まだ助けを求めるシンタを無視して、ナツキは横道に逸れていった。
「あのような態度をとって大丈夫なのですか?」
シンタと離れたのでマリが姿を現した。シンタはハンに任せたようだ。
「ごめんね、またマリ姫たちの印象台無しに……しちゃったかも」
「違います。私が訊いているのは、ナツキのことです」
歩みを止めて後ろに返ると、マリはその容姿さながらの気配を漂わせて、真剣にナツキを正視していた。ナツキの意表をつかれた顔を見て、マリはさらに真剣味を帯びる。
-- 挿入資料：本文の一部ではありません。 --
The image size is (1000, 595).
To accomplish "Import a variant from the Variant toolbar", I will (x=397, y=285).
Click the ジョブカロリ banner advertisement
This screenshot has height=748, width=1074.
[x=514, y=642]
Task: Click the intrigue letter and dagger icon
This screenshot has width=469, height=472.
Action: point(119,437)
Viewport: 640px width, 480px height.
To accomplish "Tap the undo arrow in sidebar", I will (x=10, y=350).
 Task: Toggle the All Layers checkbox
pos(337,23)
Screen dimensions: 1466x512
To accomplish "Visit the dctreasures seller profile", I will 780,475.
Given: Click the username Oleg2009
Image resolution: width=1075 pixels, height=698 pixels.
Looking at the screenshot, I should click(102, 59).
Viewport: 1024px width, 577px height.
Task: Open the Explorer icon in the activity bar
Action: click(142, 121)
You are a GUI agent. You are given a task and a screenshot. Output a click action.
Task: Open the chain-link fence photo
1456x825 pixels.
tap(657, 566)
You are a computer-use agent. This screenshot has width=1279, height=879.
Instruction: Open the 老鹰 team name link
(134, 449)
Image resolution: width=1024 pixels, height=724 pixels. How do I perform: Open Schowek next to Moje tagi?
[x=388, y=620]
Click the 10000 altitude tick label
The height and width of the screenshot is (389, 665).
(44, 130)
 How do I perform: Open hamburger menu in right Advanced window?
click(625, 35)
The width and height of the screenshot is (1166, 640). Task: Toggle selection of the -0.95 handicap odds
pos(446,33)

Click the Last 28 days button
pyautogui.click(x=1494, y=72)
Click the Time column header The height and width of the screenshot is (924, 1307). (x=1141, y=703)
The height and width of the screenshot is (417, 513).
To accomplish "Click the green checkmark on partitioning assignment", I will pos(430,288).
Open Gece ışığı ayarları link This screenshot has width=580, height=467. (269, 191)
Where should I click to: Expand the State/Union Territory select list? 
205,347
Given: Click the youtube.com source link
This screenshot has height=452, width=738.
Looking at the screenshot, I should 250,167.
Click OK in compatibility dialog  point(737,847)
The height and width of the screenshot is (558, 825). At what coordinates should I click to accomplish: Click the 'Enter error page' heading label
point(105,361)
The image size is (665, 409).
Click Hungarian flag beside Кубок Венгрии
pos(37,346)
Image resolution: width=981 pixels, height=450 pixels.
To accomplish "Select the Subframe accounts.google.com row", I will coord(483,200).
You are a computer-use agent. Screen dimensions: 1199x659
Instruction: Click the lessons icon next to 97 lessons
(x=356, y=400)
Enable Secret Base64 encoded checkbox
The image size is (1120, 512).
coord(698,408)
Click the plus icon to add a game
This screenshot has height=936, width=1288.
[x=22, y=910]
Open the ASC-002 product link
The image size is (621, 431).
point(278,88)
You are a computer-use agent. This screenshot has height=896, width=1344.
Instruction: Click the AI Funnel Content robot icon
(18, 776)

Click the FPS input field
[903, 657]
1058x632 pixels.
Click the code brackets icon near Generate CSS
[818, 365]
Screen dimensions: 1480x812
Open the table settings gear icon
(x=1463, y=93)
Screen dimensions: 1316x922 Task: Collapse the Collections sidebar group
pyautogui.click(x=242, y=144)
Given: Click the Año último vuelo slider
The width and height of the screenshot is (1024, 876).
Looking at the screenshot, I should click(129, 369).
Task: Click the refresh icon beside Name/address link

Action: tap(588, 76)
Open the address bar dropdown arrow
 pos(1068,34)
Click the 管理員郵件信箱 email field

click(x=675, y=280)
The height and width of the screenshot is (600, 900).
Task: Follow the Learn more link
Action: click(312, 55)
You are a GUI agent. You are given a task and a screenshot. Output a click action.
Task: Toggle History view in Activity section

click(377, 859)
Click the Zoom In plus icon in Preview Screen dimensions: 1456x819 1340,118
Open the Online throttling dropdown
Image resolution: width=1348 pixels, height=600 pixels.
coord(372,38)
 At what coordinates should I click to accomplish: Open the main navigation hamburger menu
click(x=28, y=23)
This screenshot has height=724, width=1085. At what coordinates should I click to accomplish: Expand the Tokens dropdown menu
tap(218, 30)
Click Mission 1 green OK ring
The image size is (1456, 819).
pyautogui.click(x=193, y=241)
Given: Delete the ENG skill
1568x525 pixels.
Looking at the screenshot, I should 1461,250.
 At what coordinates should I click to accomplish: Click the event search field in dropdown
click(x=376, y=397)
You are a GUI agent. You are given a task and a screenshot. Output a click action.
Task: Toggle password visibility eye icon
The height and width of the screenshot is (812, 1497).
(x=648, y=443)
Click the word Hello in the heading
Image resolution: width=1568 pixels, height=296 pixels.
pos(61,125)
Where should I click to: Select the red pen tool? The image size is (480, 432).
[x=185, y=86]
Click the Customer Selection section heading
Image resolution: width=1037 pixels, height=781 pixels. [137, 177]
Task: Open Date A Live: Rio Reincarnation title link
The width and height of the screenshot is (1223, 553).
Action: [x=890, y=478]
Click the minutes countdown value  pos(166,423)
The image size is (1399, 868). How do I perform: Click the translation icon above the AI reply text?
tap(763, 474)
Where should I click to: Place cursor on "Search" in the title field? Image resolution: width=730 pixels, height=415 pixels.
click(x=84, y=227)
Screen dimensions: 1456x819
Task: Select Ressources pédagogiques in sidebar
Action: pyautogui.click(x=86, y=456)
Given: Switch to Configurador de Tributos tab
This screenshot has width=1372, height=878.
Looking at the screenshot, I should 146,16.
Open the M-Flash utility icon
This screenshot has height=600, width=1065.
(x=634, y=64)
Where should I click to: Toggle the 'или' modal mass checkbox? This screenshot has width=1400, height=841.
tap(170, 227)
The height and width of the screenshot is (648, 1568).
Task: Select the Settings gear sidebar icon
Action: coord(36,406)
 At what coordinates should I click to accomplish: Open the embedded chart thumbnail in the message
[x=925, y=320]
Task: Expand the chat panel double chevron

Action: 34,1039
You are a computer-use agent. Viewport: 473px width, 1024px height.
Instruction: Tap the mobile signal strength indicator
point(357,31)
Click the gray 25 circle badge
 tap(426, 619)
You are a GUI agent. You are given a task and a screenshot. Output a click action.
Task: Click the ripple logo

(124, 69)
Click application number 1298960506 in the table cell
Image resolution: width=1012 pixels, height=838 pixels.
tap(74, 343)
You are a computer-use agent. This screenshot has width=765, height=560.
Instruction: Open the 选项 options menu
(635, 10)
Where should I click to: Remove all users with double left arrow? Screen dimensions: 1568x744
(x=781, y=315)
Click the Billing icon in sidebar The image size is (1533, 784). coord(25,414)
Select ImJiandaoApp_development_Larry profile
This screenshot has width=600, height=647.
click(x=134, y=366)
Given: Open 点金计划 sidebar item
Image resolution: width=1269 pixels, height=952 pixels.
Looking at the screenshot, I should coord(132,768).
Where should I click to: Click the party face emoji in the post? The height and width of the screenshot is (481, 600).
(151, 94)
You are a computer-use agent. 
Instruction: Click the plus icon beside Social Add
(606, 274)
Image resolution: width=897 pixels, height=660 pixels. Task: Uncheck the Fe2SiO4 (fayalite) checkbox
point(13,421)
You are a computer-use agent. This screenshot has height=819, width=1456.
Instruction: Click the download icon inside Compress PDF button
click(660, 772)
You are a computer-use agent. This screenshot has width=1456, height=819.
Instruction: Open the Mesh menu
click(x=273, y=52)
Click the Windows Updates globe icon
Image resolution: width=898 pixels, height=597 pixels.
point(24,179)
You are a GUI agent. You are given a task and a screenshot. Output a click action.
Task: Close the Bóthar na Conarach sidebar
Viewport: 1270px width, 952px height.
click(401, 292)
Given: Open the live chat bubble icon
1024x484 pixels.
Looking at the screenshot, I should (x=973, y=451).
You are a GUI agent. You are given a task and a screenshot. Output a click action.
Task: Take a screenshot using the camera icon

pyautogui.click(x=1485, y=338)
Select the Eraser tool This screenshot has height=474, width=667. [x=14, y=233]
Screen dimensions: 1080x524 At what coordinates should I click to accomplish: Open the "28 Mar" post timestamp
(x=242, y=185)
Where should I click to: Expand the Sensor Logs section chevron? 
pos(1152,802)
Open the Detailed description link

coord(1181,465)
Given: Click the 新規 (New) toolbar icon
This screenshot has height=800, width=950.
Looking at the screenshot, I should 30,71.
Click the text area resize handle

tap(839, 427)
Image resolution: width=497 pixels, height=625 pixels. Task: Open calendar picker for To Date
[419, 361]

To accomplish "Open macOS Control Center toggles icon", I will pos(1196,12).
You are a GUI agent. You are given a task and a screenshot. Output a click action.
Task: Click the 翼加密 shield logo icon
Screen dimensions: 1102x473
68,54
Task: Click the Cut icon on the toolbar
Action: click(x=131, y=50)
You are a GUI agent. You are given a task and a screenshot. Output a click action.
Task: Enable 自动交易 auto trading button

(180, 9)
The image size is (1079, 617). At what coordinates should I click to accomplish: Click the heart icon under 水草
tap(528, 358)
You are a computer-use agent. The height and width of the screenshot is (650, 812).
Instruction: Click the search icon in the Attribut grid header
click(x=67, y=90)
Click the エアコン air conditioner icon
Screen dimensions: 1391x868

「あなたは大丈夫なのですか? 私たちを庇ってしまったら、あなたは村人に嫌な目で見られてしまうのではありませんか?」
「あー……」
今やっと気づいたとでもいうように、ナツキは視線を上向けて考える。
「たぶん平気。だって仮にも私、村長の娘だもん。追い出すなんてできないはずだから」
「本当に大丈夫ですか?」
「大丈夫、大丈夫。もう、マリ姫は心配性だなぁ」
「これくらいが丁度いいんです。ハンがああですから、つり合いが取れているでしょう?」
「あ、本当だね」
「それから、私もハンと同じくマリと呼んでくださいね、ナツキ」
肩をすくめて、ナツキは返事をしながら舌を出した。その時ふと脳裏に過った父との会話。今度は本気で勘当するぞ、とそう睨んできた父親を、ナツキは初めて見た気がする。本当に怖い顔をしていた。
だから少し不安なのだが、たぶん、実の娘を追い出すことはしないだろう。
ナツキはそう自分に言い聞かせて不安を取り除くのに努めた。